◆ **MATERIAL PROVIDED**:
┌──

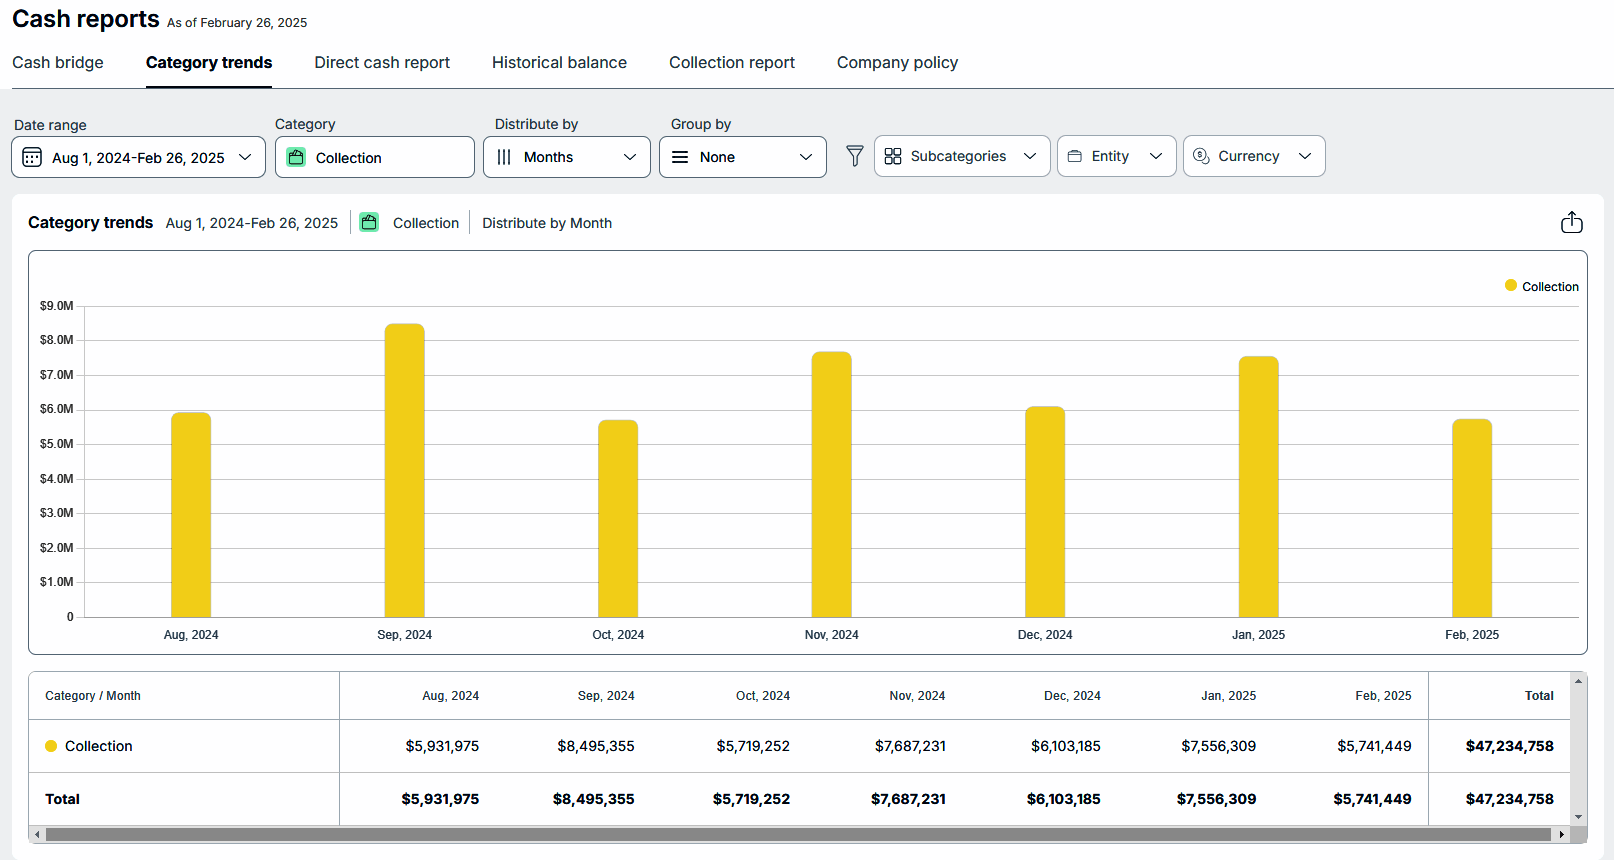Open the Date range dropdown

[138, 157]
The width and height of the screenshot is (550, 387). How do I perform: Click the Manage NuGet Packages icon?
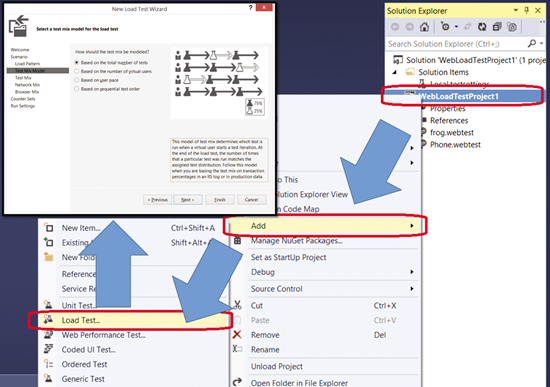click(237, 241)
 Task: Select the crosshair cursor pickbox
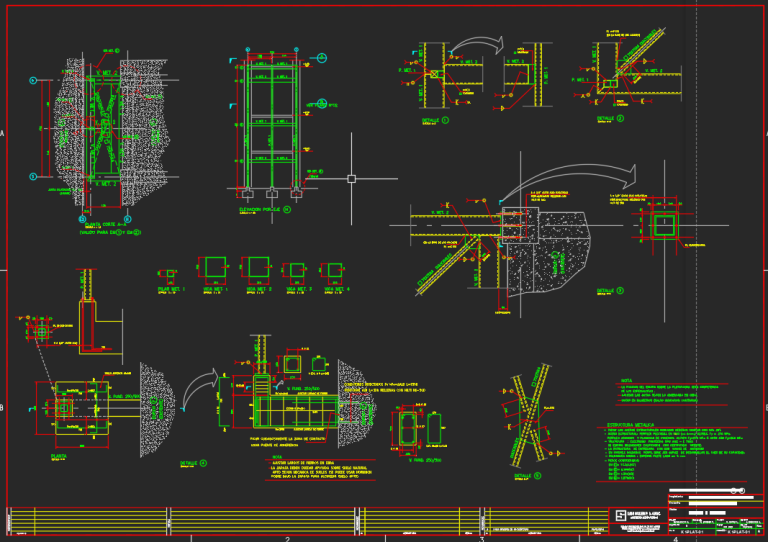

└──

◆ **TASK BRIEF**:
Copy exactly the lines from the line that holds "The width and" to the end of the listing, both included. Leave the pictures out.

◆ **REPLY**:
The width and height of the screenshot is (550, 387). How do I perform: Click the Manage NuGet Packages icon?
click(237, 241)
 Task: Select the crosshair cursor pickbox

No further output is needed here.